A complete lack of accommodation in London saw us continuing on to Oxford following our 25hr+ in the air... less said about that the better. Our train was delayed by someone lying on the track... apparently a reasonably common occurrence if the telephone calls made by passengers around us were anything to go by. We stayed on the top floor of The Falcon, a B&B outside the centre. Tiny rooms, relatively expensive, on a main road... the best that can be said about it was that it was clean and the breakfast was... edible.

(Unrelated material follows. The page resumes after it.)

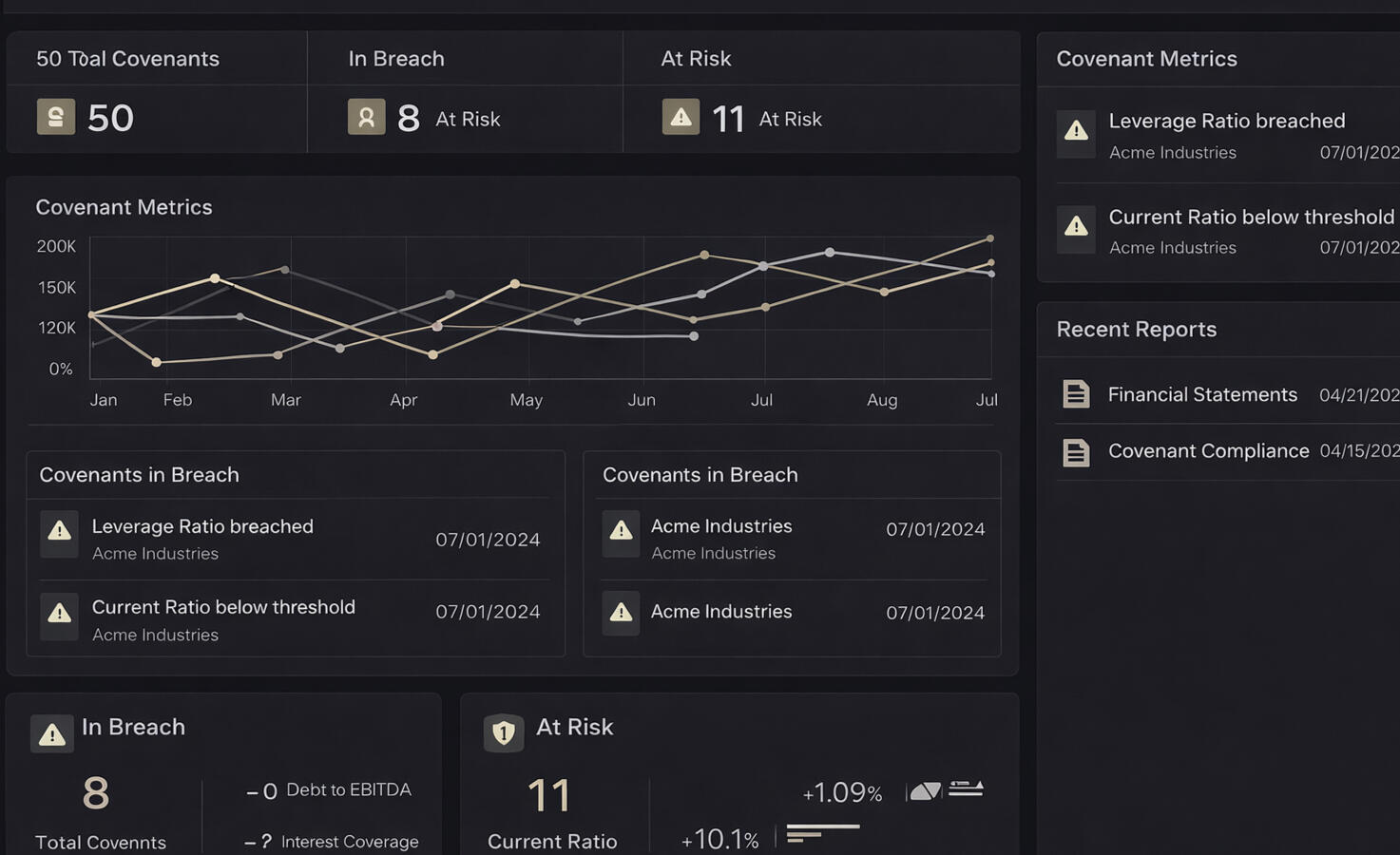Image resolution: width=1400 pixels, height=855 pixels.
Task: Click the Apr label on the chart axis
Action: click(403, 400)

Oxford is even prettier and even smaller than I'd imagined. it isn't gobsmacking, whack you around the chops gorgeous... rather it's a slow accumulation of details that subtly seduces the susceptible colonial. It's the golden-stone high walls and ancient buildings embellished with arches and gothic whatknots, a menagerie of real and mythical beasts carved/incised/painted/cast on to every protruding surface; it's the ancient libraries and numerous museums, the willow-draped duck-dabbled waterways, greenest-green geese-grazed playing fields and sun-catching quads; and it's the flocks of gorgeous multi-cultural young swooping about on bikes...
No wonder academics dream of going to Oxford... it's paradise without having to die first.

Ali's mum Pat, and her partner Dudley, had very kindly offered to put us up and give us the opportunity to explore the Cotswolds. We had accepted with alacrity, and hired a car in Oxford to make the 'short' trip to their home near Kingham, apparently 1/2 an hour from Oxford. Somehow we managed to fall into a rift in the space-time continuum (in which telephones also refused to function), and it took us at least four hours before we found Chipping Norton (a place that I had, hitherto, firmly believed was fictional). Soon we were drinking mulled wine at the Kingham Plough and doubling Australia's trade deficit by paying huge sums of money for a couple of bottles of wine, before finally arriving at Pat and Dudleys' incoherent with relief.